_Action item:_ Give the listing again in full, matching it character for character.

_Material to process:_

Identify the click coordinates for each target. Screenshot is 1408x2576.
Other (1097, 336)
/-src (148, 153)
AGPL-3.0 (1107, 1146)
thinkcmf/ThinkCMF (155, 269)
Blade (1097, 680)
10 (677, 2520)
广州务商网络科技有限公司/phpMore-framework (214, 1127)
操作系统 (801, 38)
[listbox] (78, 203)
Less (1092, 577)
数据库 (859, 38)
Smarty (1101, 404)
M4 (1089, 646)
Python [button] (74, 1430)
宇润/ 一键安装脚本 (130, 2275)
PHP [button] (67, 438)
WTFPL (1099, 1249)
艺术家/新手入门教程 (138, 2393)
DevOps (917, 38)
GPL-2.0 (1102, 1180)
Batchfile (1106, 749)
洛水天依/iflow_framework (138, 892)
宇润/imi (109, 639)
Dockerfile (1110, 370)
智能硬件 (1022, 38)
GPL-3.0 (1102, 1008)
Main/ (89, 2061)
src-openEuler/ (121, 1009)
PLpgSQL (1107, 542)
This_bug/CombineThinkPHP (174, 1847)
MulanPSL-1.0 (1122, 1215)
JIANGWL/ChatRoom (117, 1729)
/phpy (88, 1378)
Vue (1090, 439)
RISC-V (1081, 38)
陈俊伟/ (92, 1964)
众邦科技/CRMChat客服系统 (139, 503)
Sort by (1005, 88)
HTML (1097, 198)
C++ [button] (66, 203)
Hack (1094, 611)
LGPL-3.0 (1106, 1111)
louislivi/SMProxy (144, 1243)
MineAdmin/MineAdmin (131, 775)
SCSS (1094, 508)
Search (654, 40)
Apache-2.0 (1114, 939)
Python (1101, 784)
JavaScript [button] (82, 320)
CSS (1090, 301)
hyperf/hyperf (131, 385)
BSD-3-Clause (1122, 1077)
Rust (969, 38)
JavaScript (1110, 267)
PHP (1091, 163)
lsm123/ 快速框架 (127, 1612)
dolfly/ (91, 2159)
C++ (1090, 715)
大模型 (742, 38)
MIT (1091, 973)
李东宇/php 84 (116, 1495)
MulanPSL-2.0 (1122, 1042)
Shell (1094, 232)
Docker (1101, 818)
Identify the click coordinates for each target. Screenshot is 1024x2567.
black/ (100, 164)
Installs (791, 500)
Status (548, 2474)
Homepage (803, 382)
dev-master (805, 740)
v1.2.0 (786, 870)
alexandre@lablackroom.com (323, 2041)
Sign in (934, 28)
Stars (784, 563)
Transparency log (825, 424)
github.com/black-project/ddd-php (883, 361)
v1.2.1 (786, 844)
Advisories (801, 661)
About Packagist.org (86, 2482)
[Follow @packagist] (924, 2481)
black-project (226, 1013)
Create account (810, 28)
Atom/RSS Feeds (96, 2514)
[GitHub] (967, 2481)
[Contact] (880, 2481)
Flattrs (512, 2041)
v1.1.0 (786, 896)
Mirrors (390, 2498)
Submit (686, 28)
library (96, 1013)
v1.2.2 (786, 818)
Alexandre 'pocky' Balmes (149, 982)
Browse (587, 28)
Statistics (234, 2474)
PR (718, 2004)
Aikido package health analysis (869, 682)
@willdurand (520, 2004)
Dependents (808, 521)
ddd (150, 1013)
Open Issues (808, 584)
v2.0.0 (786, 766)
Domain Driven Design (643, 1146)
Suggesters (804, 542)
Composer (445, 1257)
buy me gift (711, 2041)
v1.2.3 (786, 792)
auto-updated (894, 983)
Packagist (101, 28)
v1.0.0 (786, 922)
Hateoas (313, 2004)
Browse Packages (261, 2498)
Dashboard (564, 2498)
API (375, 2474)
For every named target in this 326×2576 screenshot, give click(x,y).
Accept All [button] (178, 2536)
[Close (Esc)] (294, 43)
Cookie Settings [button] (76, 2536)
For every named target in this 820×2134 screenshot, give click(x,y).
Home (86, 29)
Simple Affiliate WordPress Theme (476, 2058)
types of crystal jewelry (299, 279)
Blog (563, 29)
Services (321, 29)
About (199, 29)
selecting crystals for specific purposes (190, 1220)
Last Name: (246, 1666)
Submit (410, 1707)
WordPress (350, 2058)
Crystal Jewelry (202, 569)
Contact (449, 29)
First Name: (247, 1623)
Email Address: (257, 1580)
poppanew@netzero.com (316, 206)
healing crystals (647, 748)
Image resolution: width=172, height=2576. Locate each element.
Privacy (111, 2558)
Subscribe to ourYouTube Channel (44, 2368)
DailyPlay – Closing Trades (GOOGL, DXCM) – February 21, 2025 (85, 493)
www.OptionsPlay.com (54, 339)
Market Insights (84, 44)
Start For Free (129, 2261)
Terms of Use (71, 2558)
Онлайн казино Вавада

_Result below:_
Identify the click coordinates for each target. Screenshot is 1408x2576.
Other (1097, 336)
/-src (148, 153)
AGPL-3.0 (1107, 1146)
thinkcmf/ThinkCMF (155, 269)
Blade (1097, 680)
10 (677, 2520)
广州务商网络科技有限公司/phpMore-framework (214, 1127)
操作系统 (801, 38)
[listbox] (78, 203)
Less (1092, 577)
数据库 (859, 38)
Smarty (1101, 404)
M4 (1089, 646)
Python [button] (74, 1430)
宇润/ 一键安装脚本 (130, 2275)
PHP [button] (67, 438)
WTFPL (1099, 1249)
艺术家/新手入门教程 (138, 2393)
DevOps (917, 38)
GPL-2.0 (1102, 1180)
Batchfile (1106, 749)
洛水天依/iflow_framework (138, 892)
宇润/imi (109, 639)
Dockerfile (1110, 370)
智能硬件 (1022, 38)
GPL-3.0 (1102, 1008)
Main/ (89, 2061)
src-openEuler/ (121, 1009)
PLpgSQL (1107, 542)
This_bug/CombineThinkPHP (174, 1847)
MulanPSL-1.0 (1122, 1215)
JIANGWL/ChatRoom (117, 1729)
/phpy (88, 1378)
Vue (1090, 439)
RISC-V (1081, 38)
陈俊伟/ (92, 1964)
众邦科技/CRMChat客服系统 (139, 503)
Sort by (1005, 88)
HTML (1097, 198)
C++ [button] (66, 203)
Hack (1094, 611)
LGPL-3.0 (1106, 1111)
louislivi/SMProxy (144, 1243)
MineAdmin/MineAdmin (131, 775)
SCSS (1094, 508)
Search (654, 40)
Apache-2.0 (1114, 939)
Python (1101, 784)
JavaScript [button] (82, 320)
CSS (1090, 301)
hyperf/hyperf (131, 385)
BSD-3-Clause (1122, 1077)
Rust (969, 38)
JavaScript (1110, 267)
PHP (1091, 163)
lsm123/ 快速框架 (127, 1612)
dolfly/ (91, 2159)
C++ (1090, 715)
大模型 (742, 38)
MIT (1091, 973)
李东宇/php 84 (116, 1495)
MulanPSL-2.0 (1122, 1042)
Shell (1094, 232)
Docker (1101, 818)
Identify the click coordinates for each target. Screenshot is 1024x2567.
black/ (100, 164)
Installs (791, 500)
Status (548, 2474)
Homepage (803, 382)
dev-master (805, 740)
v1.2.0 (786, 870)
alexandre@lablackroom.com (323, 2041)
Sign in (934, 28)
Stars (784, 563)
Transparency log (825, 424)
github.com/black-project/ddd-php (883, 361)
v1.2.1 (786, 844)
Advisories (801, 661)
About Packagist.org (86, 2482)
[Follow @packagist] (924, 2481)
black-project (226, 1013)
Create account (810, 28)
Atom/RSS Feeds (96, 2514)
[GitHub] (967, 2481)
[Contact] (880, 2481)
Flattrs (512, 2041)
v1.1.0 (786, 896)
Mirrors (390, 2498)
Submit (686, 28)
library (96, 1013)
v1.2.2 (786, 818)
Alexandre 'pocky' Balmes (149, 982)
Browse (587, 28)
Statistics (234, 2474)
PR (718, 2004)
Aikido package health analysis (869, 682)
@willdurand (520, 2004)
Dependents (808, 521)
ddd (150, 1013)
Open Issues (808, 584)
v2.0.0 (786, 766)
Domain Driven Design (643, 1146)
Suggesters (804, 542)
Composer (445, 1257)
buy me gift (711, 2041)
v1.2.3 (786, 792)
auto-updated (894, 983)
Packagist (101, 28)
v1.0.0 (786, 922)
Hateoas (313, 2004)
Browse Packages (261, 2498)
Dashboard (564, 2498)
API (375, 2474)
For every named target in this 326×2576 screenshot, give click(x,y).
Accept All [button] (178, 2536)
[Close (Esc)] (294, 43)
Cookie Settings [button] (76, 2536)
For every named target in this 820×2134 screenshot, give click(x,y).
Home (86, 29)
Simple Affiliate WordPress Theme (476, 2058)
types of crystal jewelry (299, 279)
Blog (563, 29)
Services (321, 29)
About (199, 29)
selecting crystals for specific purposes (190, 1220)
Last Name: (246, 1666)
Submit (410, 1707)
WordPress (350, 2058)
Crystal Jewelry (202, 569)
Contact (449, 29)
First Name: (247, 1623)
Email Address: (257, 1580)
poppanew@netzero.com (316, 206)
healing crystals (647, 748)
Image resolution: width=172, height=2576. Locate each element.
Privacy (111, 2558)
Subscribe to ourYouTube Channel (44, 2368)
DailyPlay – Closing Trades (GOOGL, DXCM) – February 21, 2025 (85, 493)
www.OptionsPlay.com (54, 339)
Market Insights (84, 44)
Start For Free (129, 2261)
Terms of Use (71, 2558)
Онлайн казино Вавада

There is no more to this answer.